Task instructions — Turn the lines below into a JSON list of strings with one string per line, dropping blank lines and leaving out the pictures.

════

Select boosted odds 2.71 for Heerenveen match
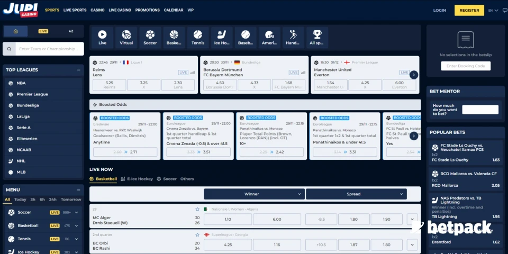 (x=125, y=152)
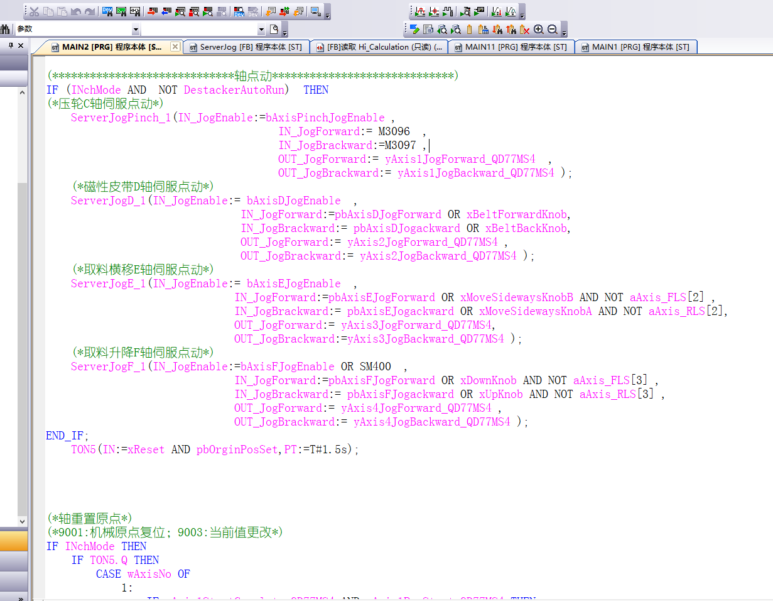Image resolution: width=773 pixels, height=601 pixels.
Task: Close the left navigation panel
Action: 21,46
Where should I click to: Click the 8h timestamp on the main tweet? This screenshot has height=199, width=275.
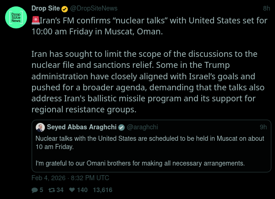266,8
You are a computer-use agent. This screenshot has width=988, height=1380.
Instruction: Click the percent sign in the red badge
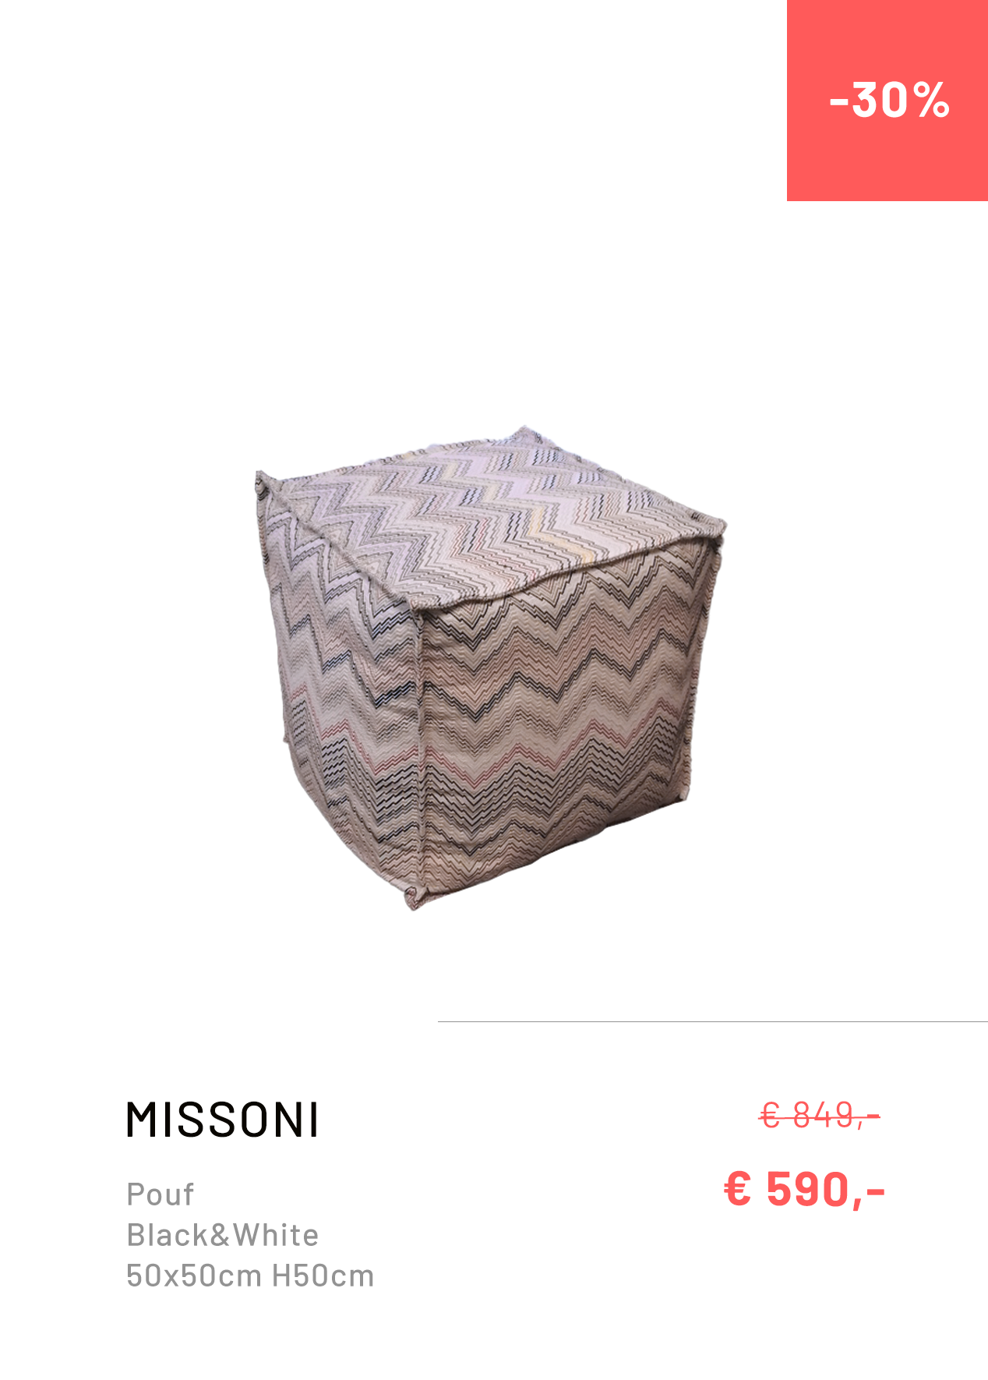931,101
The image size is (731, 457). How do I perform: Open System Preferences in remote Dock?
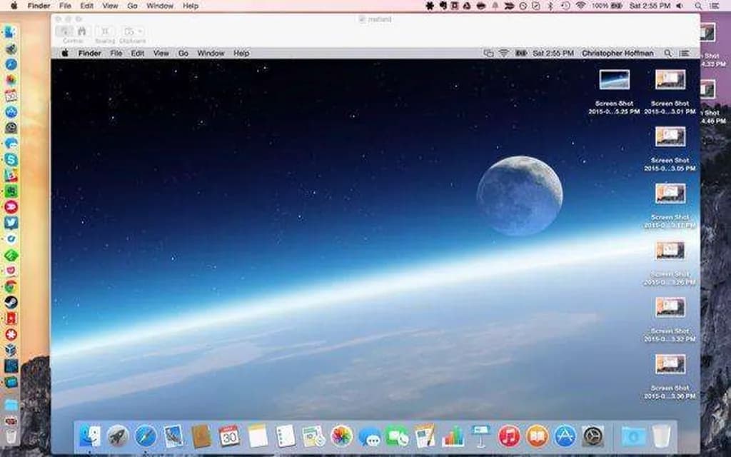[x=593, y=436]
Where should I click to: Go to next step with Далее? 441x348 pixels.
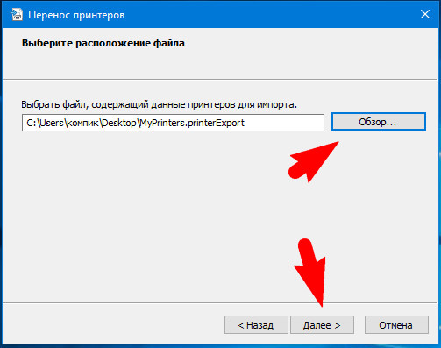click(x=322, y=325)
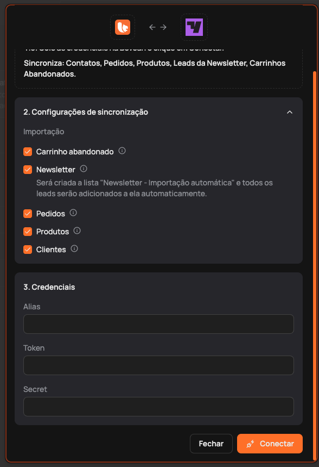The height and width of the screenshot is (467, 319).
Task: Collapse Configurações de sincronização section chevron
Action: pos(290,113)
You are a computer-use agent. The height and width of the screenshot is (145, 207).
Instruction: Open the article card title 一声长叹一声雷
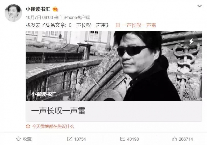tap(58, 111)
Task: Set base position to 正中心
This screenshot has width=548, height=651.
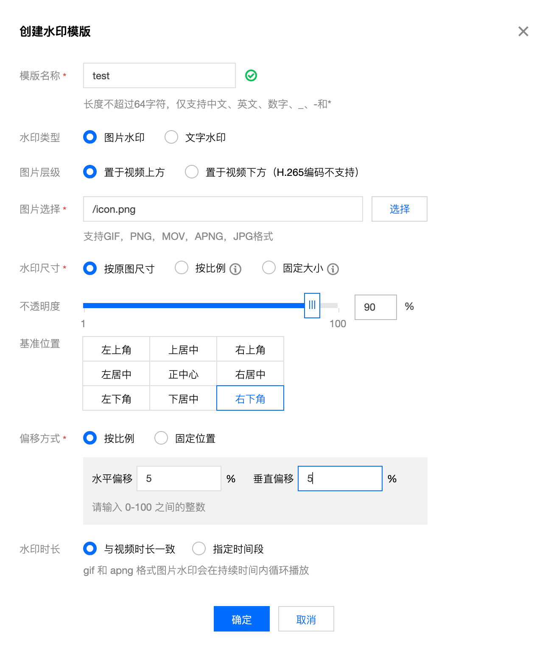Action: (183, 374)
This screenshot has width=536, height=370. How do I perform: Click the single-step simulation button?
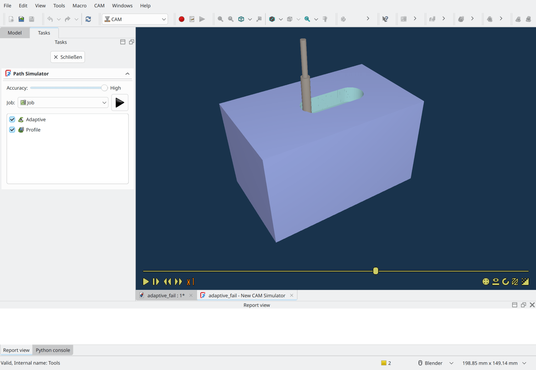[156, 282]
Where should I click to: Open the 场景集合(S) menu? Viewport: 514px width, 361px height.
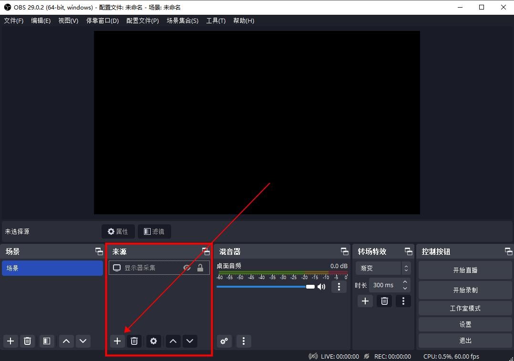pos(182,21)
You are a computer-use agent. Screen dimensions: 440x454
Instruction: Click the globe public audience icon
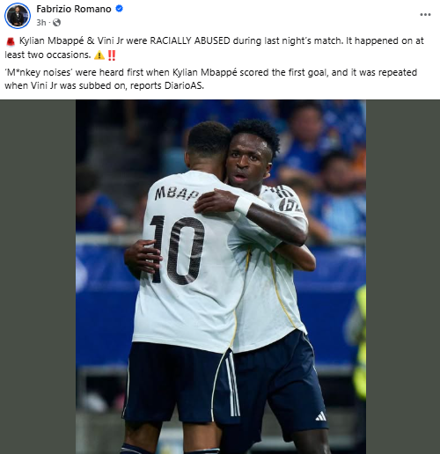[x=56, y=23]
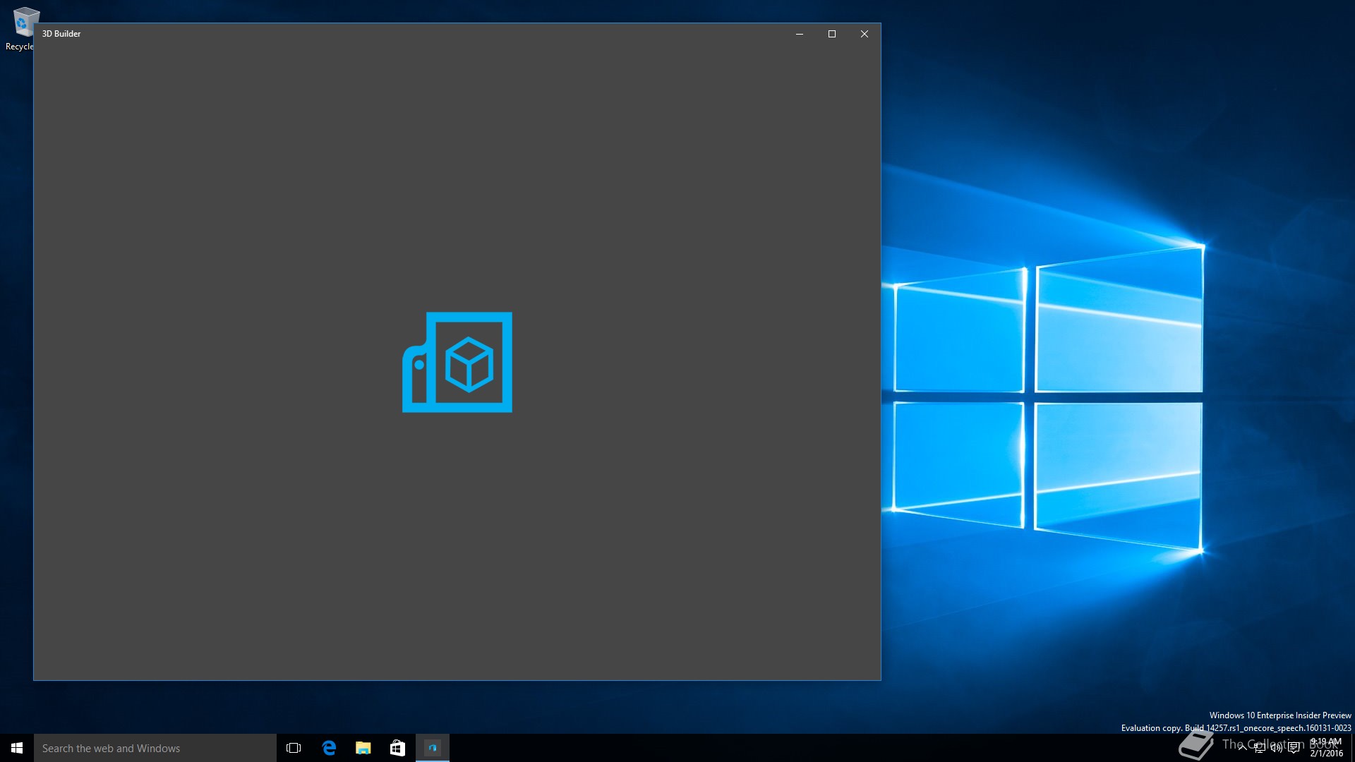Click the 3D Builder title bar text
The image size is (1355, 762).
point(61,34)
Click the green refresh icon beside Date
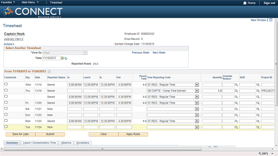This screenshot has height=156, width=278. pos(66,59)
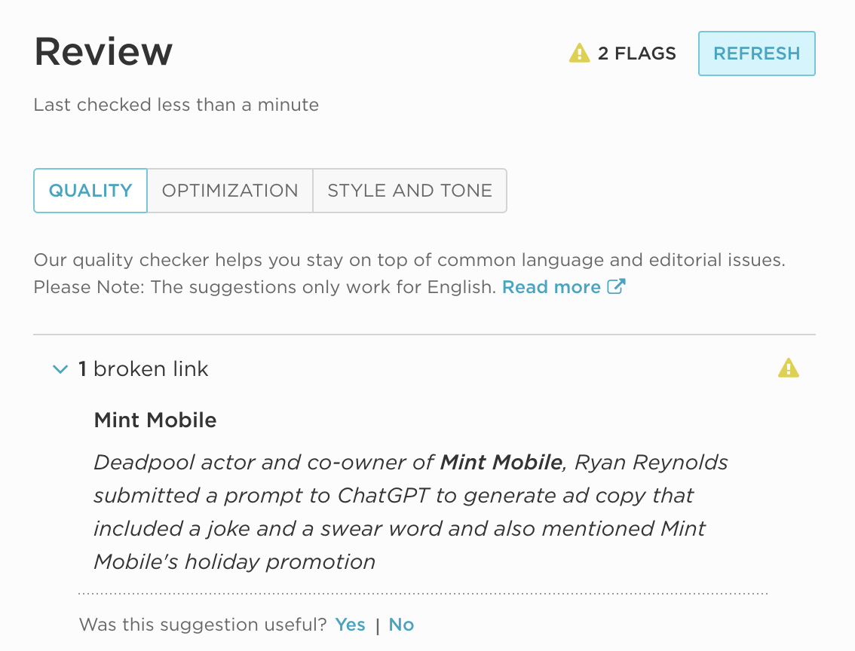Screen dimensions: 855x651
Task: Mark the suggestion not useful with No
Action: click(400, 625)
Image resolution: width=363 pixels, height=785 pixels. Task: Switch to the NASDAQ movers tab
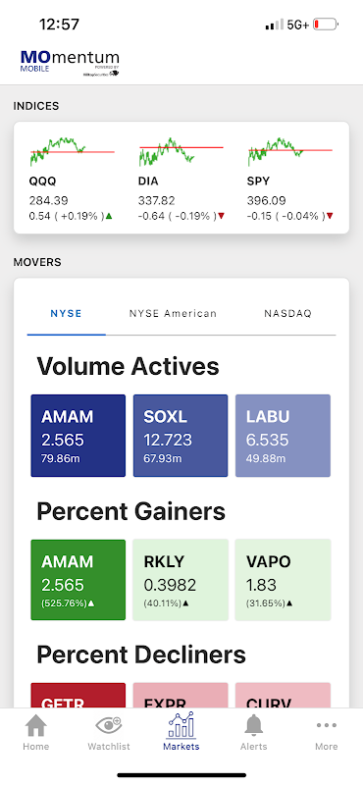coord(287,314)
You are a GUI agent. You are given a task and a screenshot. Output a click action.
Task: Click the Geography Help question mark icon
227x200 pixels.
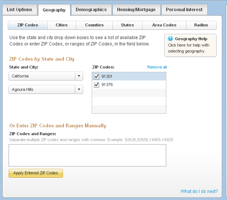coord(170,39)
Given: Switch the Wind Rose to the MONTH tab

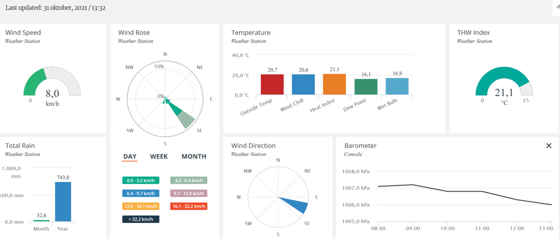Looking at the screenshot, I should click(x=194, y=157).
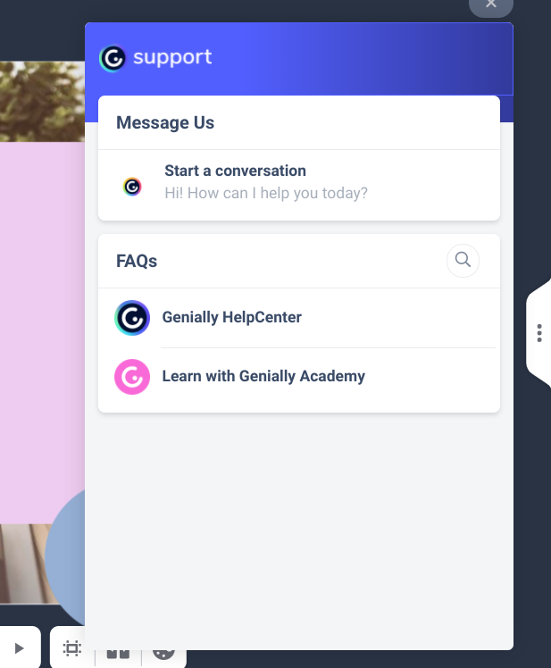Click the Message Us heading
551x668 pixels.
(x=165, y=122)
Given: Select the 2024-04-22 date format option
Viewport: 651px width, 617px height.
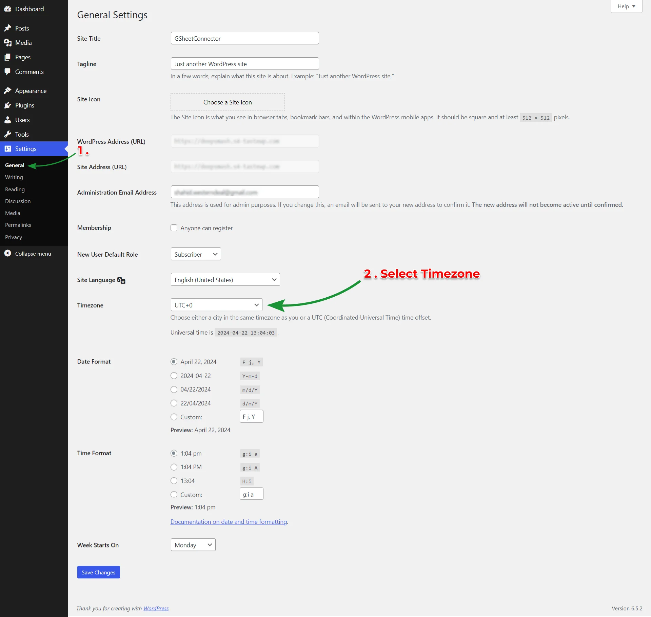Looking at the screenshot, I should (174, 376).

════

Task solution —
[
  "Select boosted odds 2.71 for Heerenveen match",
  " (x=125, y=152)",
  "Image resolution: width=773 pixels, height=601 pixels.",
  "Task: Close the left navigation panel",
  "Action: 21,46",
  "Where should I click to: Click the 8h timestamp on the main tweet? This screenshot has height=199, width=275.",
  "266,8",
  "You are a computer-use agent. This screenshot has width=988, height=1380.",
  "Instruction: Click the percent sign in the red badge",
  "931,101",
  "The image size is (731, 457). How do I perform: Open System Preferences in remote Dock?",
  "[x=593, y=436]",
  "Where should I click to: Go to next step with Далее? 441x348 pixels.",
  "click(x=322, y=325)",
  "The height and width of the screenshot is (467, 319).",
  "Task: Collapse Configurações de sincronização section chevron",
  "Action: pos(290,113)",
  "You are a computer-use agent. The height and width of the screenshot is (145, 207).",
  "Instruction: Open the article card title 一声长叹一声雷",
  "tap(58, 111)",
  "Task: Set base position to 正中心",
  "This screenshot has width=548, height=651.",
  "Action: (183, 374)",
  "This screenshot has width=536, height=370. How do I perform: Click the single-step simulation button?",
  "[156, 282]",
  "Where should I click to: Open the 场景集合(S) menu? Viewport: 514px width, 361px height.",
  "pos(182,21)",
  "You are a computer-use agent. Screen dimensions: 440x454",
  "Instruction: Click the globe public audience icon",
  "[x=56, y=23]",
  "Click the 3D Builder title bar text",
  "The image size is (1355, 762).",
  "point(61,34)",
  "Click the green refresh icon beside Date",
  "This screenshot has height=156, width=278. pos(66,59)",
  "Screen dimensions: 855x651",
  "Task: Mark the suggestion not useful with No",
  "Action: click(400, 625)",
  "Image resolution: width=363 pixels, height=785 pixels. Task: Switch to the NASDAQ movers tab",
  "coord(287,314)",
  "You are a GUI agent. You are given a task and a screenshot. Output a click action.",
  "Task: Click the Geography Help question mark icon",
  "227x200 pixels.",
  "coord(170,39)",
  "Given: Switch the Wind Rose to the MONTH tab",
  "Looking at the screenshot, I should click(x=194, y=157).",
  "Click the Message Us heading",
  "551x668 pixels.",
  "(x=165, y=122)",
  "Given: Select the 2024-04-22 date format option",
  "Viewport: 651px width, 617px height.",
  "Looking at the screenshot, I should (174, 376)."
]